DeLillo n'est pas un auteur simple, limpide, complaisant. Il peut être nécessaire de relire Libra pour tout comprendre. Les chapitres se succèdent, chapitres ou sections rendant compte de la vie d'Oswald alternant avec ceux relatant les intrigues nouées autour des liens entre Cuba et Fidel Castro et le gouvernement des États-Unis.
Élevé par sa mère seule, marqué par un frère plus âgé, l'enfance d'Oswald est caractérisé par de nombreux déménagements, puis, son autonomie acquise, par une errance, une instabilité qui l'orientèrent vers le marxisme et des fréquentations douteuses.
Engagé dans les Marines au Japon, il se retrouve en Union Soviétique où, soumis à de sévères interrogatoires, il livre quelques secrets militaires. À Minsk, il épouse Marina, finit par regretter les États-Unis, et y retourne, avec l'idée de se battre pour Castro, Cuba et la gauche, tout en renouant des liens avec d'anciens agents de la CIA. Oswald est un rêveur : conscient de ses limites, il se rêve néanmoins comme un acteur influent de l'Histoire. Il la façonnera de fait, mais certainement à son corps défendant.
Du côté des comploteurs, on manque de rigueur, de discipline et d'une bonne coordination : l'instigateur en chef, Everett, pense qu'un « attentat raté, présenté comme étant perpétré par des Cubains » serait un avertissement utile pour que Kennedy durcisse sa position envers l'île communiste, voire exerce des représailles. Personne n'a oublié l'échec de l'épisode de la Baie des Cochons, censé éliminer la Révolution castriste de Cuba, et tous imputent la débâcle et ses morts à Kennedy - à tort. Finalement n'est-ce pas cette défaite, la haine de Cuba et du communisme que JFK paiera de sa vie ?
Les exécuteurs du plan, un certain Mackey en tête, le trouvent trop complexe et décident, non d'épargner, mais d'éliminer la cible, JFK.
Le complot prend une forme chaotique, s'enfonce dans des circuits labyrinthiques, multiplie les instigateurs, les interlocuteurs d'Oswald, lequel semble dérouté, entre ses difficultés conjugales, son travail instable, ses troubles existentiels, son indécision chronique. Plus dérouté encore, le lecteur qui se débat pour tenter de comprendre, de démêler, de simplifier, de conclure : dira-t-il qu'Oswald, hésitant dans sa tête, agit néanmoins dans les faits comme l'exécuteur du Président ? Qu'il l'a effectivement exécuté, alors que jamais il ne fut reconnu coupable par la justice (seulement par l'opinion publique et divers rapports), car tué par Jack Ruby deux jours après son arrestation ?

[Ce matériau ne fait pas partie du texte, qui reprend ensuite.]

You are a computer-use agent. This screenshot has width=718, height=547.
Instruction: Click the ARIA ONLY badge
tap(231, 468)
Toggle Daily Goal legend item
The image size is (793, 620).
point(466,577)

La mort de Kennedy reste un mystère dont les protagonistes, nombreux, « morts », « oubliés », n'ont pas été clairement identifiés. Don DeLillo ne prétend pas détenir une vérité, ne met pas d'hypothèses sur la table. Avec beaucoup de rigueur, il dessine un arrière-fond, une toile qui se tient, et se montre subjugué par ce personnage énigmatique, inconstant et certainement manipulé d'Oswald. Personnage paradoxal car, fasciné par Cuba et le communisme, il se laisse manoeuvrer par des anticastristes radicaux, anciens de la CIA ou mafieux, pour assassiner un Président très (trop) modéré sur la question cubaine. N'a-t-il pas finalement le portrait idéal du « paumé » que l'on pourra « présenter » comme un tueur solitaire, d'autant que sa position de tireur (sur JFK) était très ostentatoire.

L'assassinat de Kennedy a donné lieu à une légende, dont les éléments étaient, ou avaient été mis, en place pour que la légende reste légende. Don DeLillo s'est inscrit dans ce schéma tout en mettant en évidence sa fragilité, le rôle du hasard, la vraisemblance du complot mal fichu, la nécessaire fonction de bouc émissaire.